▶ _Assigned task_:
Which lines in the records below mention the word "size"? Copy each one out.

▶ _Data extracted from a collection_:
* * *

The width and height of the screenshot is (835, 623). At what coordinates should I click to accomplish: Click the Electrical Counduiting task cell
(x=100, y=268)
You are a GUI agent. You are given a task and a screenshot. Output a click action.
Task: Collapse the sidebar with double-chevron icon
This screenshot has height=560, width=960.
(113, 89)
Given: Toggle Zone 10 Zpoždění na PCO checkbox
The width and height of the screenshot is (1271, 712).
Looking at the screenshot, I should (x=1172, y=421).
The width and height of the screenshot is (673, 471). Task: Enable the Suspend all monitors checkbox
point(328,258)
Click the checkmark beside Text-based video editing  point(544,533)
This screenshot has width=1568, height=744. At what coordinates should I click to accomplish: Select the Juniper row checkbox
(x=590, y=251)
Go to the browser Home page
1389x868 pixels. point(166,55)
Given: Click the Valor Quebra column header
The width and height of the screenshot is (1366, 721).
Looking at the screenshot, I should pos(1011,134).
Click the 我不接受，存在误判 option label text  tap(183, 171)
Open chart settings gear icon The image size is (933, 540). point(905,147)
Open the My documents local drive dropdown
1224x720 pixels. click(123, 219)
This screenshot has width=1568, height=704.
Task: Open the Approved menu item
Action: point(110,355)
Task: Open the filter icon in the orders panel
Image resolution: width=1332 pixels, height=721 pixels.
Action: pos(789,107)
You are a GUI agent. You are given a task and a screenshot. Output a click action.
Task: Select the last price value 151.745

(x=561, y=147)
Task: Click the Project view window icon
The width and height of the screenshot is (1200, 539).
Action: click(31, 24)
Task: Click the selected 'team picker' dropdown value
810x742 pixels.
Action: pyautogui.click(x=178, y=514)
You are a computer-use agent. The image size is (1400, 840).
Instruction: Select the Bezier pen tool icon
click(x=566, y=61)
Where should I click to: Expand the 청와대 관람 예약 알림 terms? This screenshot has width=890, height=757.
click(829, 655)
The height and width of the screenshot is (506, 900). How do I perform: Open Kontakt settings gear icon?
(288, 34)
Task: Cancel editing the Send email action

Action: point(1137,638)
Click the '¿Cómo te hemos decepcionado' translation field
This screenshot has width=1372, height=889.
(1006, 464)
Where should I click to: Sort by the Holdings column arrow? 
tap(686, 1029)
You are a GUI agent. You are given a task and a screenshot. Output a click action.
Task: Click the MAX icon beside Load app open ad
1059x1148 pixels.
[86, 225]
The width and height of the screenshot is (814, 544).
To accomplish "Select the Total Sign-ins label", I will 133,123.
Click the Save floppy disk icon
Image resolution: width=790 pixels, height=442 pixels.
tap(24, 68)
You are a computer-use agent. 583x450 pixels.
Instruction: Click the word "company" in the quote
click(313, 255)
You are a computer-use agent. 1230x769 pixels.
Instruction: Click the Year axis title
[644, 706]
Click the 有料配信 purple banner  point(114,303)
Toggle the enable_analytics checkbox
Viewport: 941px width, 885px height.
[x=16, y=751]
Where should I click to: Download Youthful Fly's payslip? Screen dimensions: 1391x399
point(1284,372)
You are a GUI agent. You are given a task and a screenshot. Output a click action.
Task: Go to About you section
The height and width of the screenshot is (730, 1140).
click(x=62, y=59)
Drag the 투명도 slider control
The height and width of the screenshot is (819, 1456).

* * *

▶ _Task answer_:
Open chart settings gear icon The image size is (933, 540). point(905,147)
You are a computer-use agent. The image size is (1400, 840).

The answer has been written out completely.